Zhao et al. (2012) prepared a polydepsipeptide containing triblock copolymer as self-assembling polymeric micelles for PTX delivery. They synthesized biodegradable polydepsipeptides based new triblock copolymers, poly (ethylene glycol) –poly (l-lactide) –poly (3 (S)-methyl-morpholine-2,5-dione) (mPEG–PLLA–PMMD) by ring opening mechanism and characterized as self-assembling micellar system for PTX delivery. They prepared three different triblock using same mPEG and PLLA, of same molecular weight 2000 in each triblock and varying molecular weights of PMMD 700, 1400 and 2800 in different triblocks. They used mPEG2000-PLLA2000-PMMD1400 for further studies. The authors reported high solubilization of PTX in mPEG2000-PLLA2000-PMMA1400 due to stabilization of inner PLLA by PMMD and drug loading efficiency was higher than other systems. Two phase and pH sensitive release of PTX from mPEG2000-PLLA2000-PMMD1400 was reported.
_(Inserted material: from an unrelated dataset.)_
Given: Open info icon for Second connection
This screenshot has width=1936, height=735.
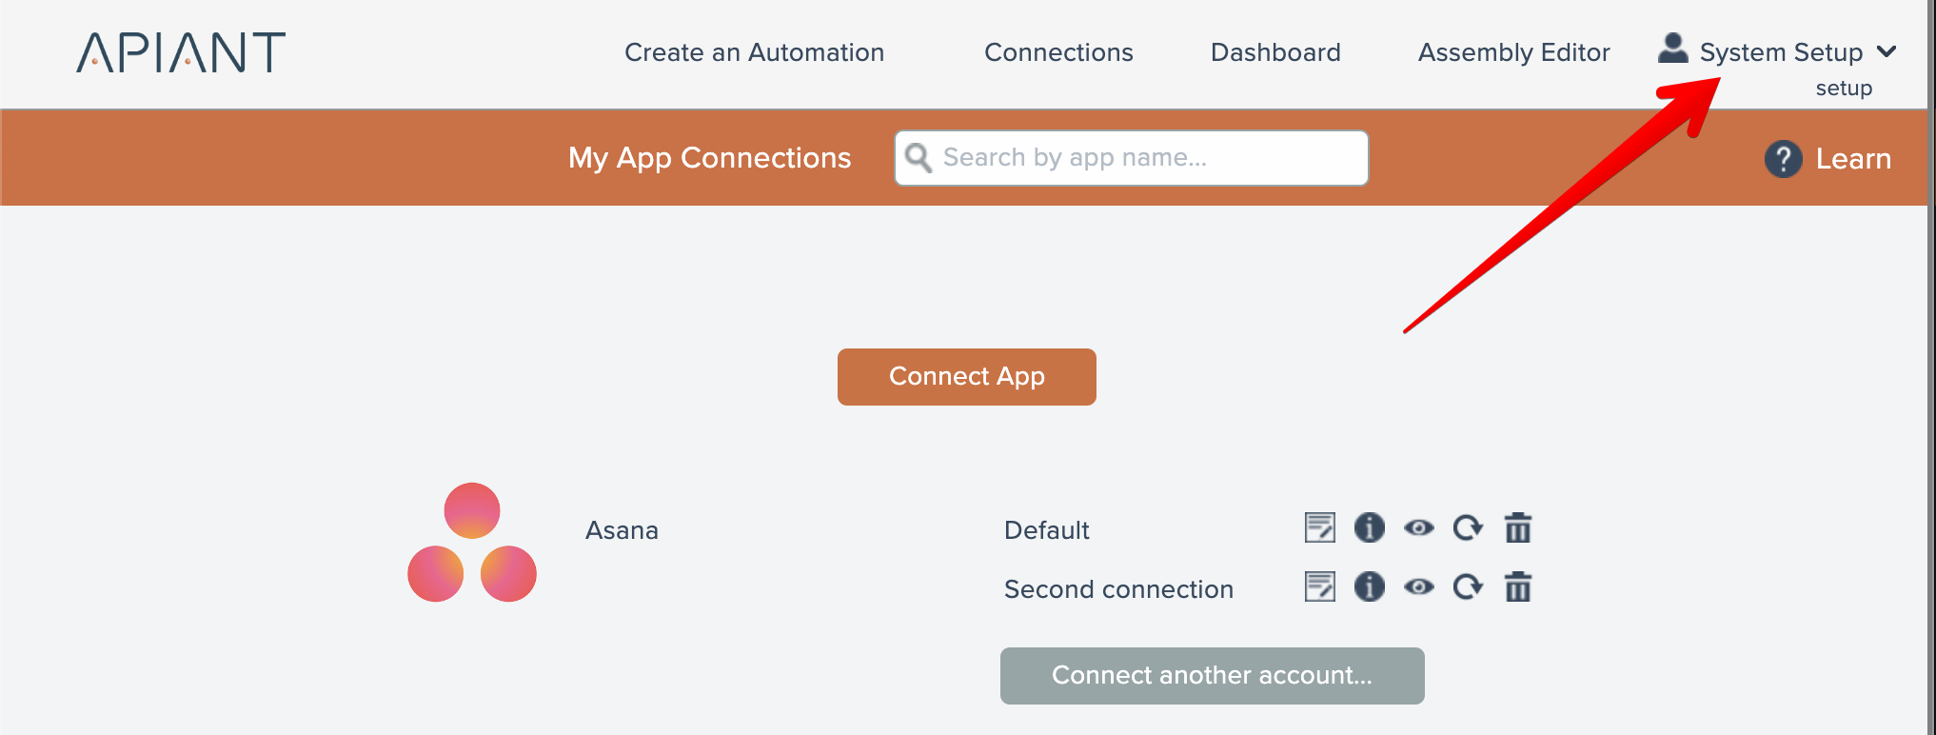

At acidic pH triblock based polymeric micelles get shrunk and prevent release of drug while at pH 7.4 it leads to fast release. Cytotoxicity was investigated on A-549 and HCT-116 cells and higher activity along with higher retention was observed (70). In the most recent study, Šmejkalová et al. (2014) studied the chemical and physical structure of PTX. They prepared micelle by using hyaluronic acid (HA). They grafted HA with C6 or C18:1 acyl chain and they got 70% loading efficiency of PTX. The authors reported PTX was changed into an amorphous state from crystalline state and cytotoxicity was higher in this isomeric form. The study reported the importance of different isomers on the cytotoxic behavior of PTX (71).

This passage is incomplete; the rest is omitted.